Activity -> Word for word, retype the entire listing.

Data excerpts ->

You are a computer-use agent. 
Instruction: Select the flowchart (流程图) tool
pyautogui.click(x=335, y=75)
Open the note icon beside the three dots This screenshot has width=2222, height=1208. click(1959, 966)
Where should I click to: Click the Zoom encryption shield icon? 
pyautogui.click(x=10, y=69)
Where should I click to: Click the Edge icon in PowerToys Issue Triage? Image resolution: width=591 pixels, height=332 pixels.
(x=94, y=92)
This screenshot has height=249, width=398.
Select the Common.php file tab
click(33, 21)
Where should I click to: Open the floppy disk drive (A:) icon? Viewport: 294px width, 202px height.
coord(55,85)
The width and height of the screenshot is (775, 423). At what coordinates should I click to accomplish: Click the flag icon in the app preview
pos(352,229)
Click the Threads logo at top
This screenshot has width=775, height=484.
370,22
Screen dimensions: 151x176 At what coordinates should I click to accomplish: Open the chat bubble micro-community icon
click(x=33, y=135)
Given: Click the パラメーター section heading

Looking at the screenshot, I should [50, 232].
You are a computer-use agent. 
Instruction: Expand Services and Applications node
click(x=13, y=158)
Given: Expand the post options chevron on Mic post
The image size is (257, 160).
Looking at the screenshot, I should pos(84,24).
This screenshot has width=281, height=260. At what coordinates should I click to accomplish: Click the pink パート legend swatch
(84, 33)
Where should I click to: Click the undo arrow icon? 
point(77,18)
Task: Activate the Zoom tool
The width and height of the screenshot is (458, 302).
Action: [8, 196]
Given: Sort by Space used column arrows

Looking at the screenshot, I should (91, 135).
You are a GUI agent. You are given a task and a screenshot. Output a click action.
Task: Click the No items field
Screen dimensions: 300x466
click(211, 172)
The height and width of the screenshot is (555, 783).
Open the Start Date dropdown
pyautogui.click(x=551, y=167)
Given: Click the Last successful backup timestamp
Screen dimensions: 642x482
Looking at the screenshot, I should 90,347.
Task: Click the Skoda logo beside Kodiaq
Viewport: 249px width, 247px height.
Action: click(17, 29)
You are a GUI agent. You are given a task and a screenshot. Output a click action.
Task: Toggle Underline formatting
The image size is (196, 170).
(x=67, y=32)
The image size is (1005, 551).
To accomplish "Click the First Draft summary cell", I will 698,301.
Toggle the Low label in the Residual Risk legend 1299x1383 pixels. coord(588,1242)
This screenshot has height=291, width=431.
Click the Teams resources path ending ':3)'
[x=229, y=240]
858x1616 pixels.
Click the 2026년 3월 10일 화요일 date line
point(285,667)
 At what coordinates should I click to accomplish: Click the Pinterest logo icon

Result of the task ->
You are a computer-use agent. 
Instruction: Select the flowchart (流程图) tool
pyautogui.click(x=335, y=75)
Open the note icon beside the three dots This screenshot has width=2222, height=1208. click(1959, 966)
Where should I click to: Click the Zoom encryption shield icon? 
pyautogui.click(x=10, y=69)
Where should I click to: Click the Edge icon in PowerToys Issue Triage? Image resolution: width=591 pixels, height=332 pixels.
(x=94, y=92)
This screenshot has height=249, width=398.
Select the Common.php file tab
click(33, 21)
Where should I click to: Open the floppy disk drive (A:) icon? Viewport: 294px width, 202px height.
coord(55,85)
The width and height of the screenshot is (775, 423). At what coordinates should I click to accomplish: Click the flag icon in the app preview
pos(352,229)
Click the Threads logo at top
This screenshot has width=775, height=484.
370,22
Screen dimensions: 151x176 At what coordinates should I click to accomplish: Open the chat bubble micro-community icon
click(x=33, y=135)
Given: Click the パラメーター section heading

Looking at the screenshot, I should [50, 232].
You are a computer-use agent. 
Instruction: Expand Services and Applications node
click(x=13, y=158)
Given: Expand the post options chevron on Mic post
The image size is (257, 160).
Looking at the screenshot, I should pos(84,24).
This screenshot has width=281, height=260. At what coordinates should I click to accomplish: Click the pink パート legend swatch
(84, 33)
Where should I click to: Click the undo arrow icon? 
point(77,18)
Task: Activate the Zoom tool
The width and height of the screenshot is (458, 302).
Action: [8, 196]
Given: Sort by Space used column arrows

Looking at the screenshot, I should (91, 135).
You are a GUI agent. You are given a task and a screenshot. Output a click action.
Task: Click the No items field
Screen dimensions: 300x466
click(211, 172)
The height and width of the screenshot is (555, 783).
Open the Start Date dropdown
pyautogui.click(x=551, y=167)
Given: Click the Last successful backup timestamp
Screen dimensions: 642x482
Looking at the screenshot, I should 90,347.
Task: Click the Skoda logo beside Kodiaq
Viewport: 249px width, 247px height.
Action: click(17, 29)
You are a GUI agent. You are given a task and a screenshot. Output a click action.
Task: Toggle Underline formatting
The image size is (196, 170).
(x=67, y=32)
The image size is (1005, 551).
To accomplish "Click the First Draft summary cell", I will 698,301.
Toggle the Low label in the Residual Risk legend 1299x1383 pixels. coord(588,1242)
This screenshot has height=291, width=431.
Click the Teams resources path ending ':3)'
[x=229, y=240]
858x1616 pixels.
Click the 2026년 3월 10일 화요일 date line
point(285,667)
 At what coordinates should I click to accomplish: Click the Pinterest logo icon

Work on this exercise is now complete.